Boosting Vitamins? This is How You Can Increase Your Energy

Recently, there has been a lot of buzz about increasing one’s energy levels, and finding natural ways to clear the mind and function at one’s best. Of course, if one is looking for the natural solution, there are simple guidelines that one can follow.

Eating a well-balanced diet — This is, put simply, the cornerstone of nutrition. A proper diet ensures that the body has all of the vitamins and minerals that it needs to function properly, and this is a large reason that many people have health complaints. 

Exercising regularly — Exercising regularly is imperative. Along with increasing cardiovascular health, there is nothing like it in terms of reducing stress and clearing the head, which can lead to someone feeling sharper and more alert. 

Getting enough sleep — And, a good night’s rest– you’d be hard pressed to find someone to tell you they perform better with fewer hours of sleep, and this is, of course, because sleep is where the body resets, where cells get the rest that they need to start the following day freshened and able to properly work. 

These are the natural ways to increase your vitality and, generally, become a healthier person. But, especially when balancing health with the stressors and rigors of day to day life, these are not always possible, due to the time and energy that they might require. 

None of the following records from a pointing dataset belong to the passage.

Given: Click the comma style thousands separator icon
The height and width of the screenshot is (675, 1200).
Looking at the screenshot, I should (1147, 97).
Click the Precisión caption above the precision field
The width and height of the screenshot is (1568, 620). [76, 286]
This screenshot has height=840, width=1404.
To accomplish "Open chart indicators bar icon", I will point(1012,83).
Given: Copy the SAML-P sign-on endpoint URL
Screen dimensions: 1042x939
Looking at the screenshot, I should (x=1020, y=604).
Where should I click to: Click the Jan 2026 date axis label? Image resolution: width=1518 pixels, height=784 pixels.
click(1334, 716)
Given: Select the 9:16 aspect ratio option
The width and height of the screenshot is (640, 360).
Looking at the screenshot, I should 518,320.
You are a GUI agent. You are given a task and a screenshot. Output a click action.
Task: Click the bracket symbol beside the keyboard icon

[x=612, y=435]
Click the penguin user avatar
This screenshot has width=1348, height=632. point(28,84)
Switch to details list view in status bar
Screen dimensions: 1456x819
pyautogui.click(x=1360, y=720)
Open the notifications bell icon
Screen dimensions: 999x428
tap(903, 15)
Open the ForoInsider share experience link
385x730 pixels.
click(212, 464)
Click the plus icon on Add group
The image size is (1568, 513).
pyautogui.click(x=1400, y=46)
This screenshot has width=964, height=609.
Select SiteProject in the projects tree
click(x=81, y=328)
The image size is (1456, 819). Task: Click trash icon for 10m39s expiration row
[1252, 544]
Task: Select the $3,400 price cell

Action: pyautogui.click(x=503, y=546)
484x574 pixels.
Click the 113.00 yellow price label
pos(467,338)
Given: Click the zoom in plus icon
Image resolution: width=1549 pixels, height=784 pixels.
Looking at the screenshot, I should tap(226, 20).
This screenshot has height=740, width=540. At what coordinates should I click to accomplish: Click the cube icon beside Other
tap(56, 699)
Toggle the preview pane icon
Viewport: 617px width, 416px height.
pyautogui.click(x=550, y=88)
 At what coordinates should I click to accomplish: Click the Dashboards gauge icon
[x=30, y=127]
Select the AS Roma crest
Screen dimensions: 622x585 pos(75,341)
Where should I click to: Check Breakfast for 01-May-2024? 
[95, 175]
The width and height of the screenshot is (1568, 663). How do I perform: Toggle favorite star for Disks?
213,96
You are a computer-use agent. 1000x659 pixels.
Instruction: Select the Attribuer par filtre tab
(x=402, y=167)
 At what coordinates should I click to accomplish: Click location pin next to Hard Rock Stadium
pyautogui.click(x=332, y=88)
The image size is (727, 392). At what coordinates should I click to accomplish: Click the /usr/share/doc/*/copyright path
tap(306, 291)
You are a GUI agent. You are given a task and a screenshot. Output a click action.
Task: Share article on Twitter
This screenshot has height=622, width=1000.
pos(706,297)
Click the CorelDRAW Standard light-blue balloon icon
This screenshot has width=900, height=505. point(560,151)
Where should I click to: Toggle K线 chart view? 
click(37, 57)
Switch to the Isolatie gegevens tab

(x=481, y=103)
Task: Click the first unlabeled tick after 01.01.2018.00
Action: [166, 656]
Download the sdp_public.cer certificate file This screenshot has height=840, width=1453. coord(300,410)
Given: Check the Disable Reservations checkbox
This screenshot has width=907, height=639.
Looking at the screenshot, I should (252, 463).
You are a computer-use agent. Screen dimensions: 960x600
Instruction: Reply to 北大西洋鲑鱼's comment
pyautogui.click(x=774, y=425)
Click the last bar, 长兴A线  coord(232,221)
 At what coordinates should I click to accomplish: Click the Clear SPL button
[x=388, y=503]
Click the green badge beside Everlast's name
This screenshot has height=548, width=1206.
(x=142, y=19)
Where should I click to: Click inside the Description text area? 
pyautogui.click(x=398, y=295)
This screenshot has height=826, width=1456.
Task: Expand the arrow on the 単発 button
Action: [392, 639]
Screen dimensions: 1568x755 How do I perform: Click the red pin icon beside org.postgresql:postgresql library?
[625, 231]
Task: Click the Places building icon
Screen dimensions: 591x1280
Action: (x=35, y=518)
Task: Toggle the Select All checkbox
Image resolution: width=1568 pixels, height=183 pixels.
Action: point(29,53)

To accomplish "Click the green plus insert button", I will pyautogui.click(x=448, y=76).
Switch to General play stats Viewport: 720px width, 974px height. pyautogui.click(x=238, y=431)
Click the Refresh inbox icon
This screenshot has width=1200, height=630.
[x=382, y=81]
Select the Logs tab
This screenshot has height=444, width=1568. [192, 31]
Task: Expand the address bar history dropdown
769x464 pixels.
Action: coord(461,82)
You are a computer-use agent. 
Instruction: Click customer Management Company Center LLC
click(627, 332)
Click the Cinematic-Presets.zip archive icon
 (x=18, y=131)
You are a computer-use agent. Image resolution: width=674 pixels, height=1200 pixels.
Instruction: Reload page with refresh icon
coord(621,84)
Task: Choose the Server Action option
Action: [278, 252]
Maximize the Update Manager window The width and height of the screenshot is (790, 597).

Fortunately, there are many vitamins and supplements that exist in the world, that your body uses as the building blocks for proper cellular function, which, on a human-body scale, is what makes you feel properly energized and focused. Take these dope as vitamins: 


Ashwagandha is one of the most important medicinal herbs in Indian Ayurveda, which is one of the world’s oldest medicinal systems– has been harvested for centuries for its root and berry, which are the parts of it that have historically been used to make medicine, and are still used today. It is thought to increase energy by enhancing the body’s natural resilience to physical and mental stress.

It is also used as an adaptogen, which is a medicinal plant that has been historically used to treat and assist the body in fighting disease. In one study, published by the National Institutes of Health (1), people that were given ashwagandha responded positively to it in terms of stress management– in summary, they showed significant improvement in several markers of stress and anxiety compared to those that were simply given a placebo. Most notably, they had 28% lower levels of cortisol, a hormone that increases in response to stress– it can be therefore surmised that it was the Ashwagandha that has some effect on cortisol level, which can be translated into a lower perceived feeling of stress. 


CoQ10 is the name of something that is colloquially known as coenzyme Q10. This is a coenzyme family that is ubiquitous in animals and most bacteria. It is naturally produced in the human body, and over the counter it comes in a few forms, including ubiquinone and ubiquinol– what ubiquitous means in the case of the human body is that it is found in all cells.

All cells contain CoQ10– although the highest concentrations of these cells are found in the heart, kidneys, and liver. Cells use this coenzyme to make energy and protect themselves from oxidative damage.  When the levels of CoQ10 decline, the cells cannot produce the energy required to grow and stay healthy, which may contribute to some peoples’ feelings of fatigue. 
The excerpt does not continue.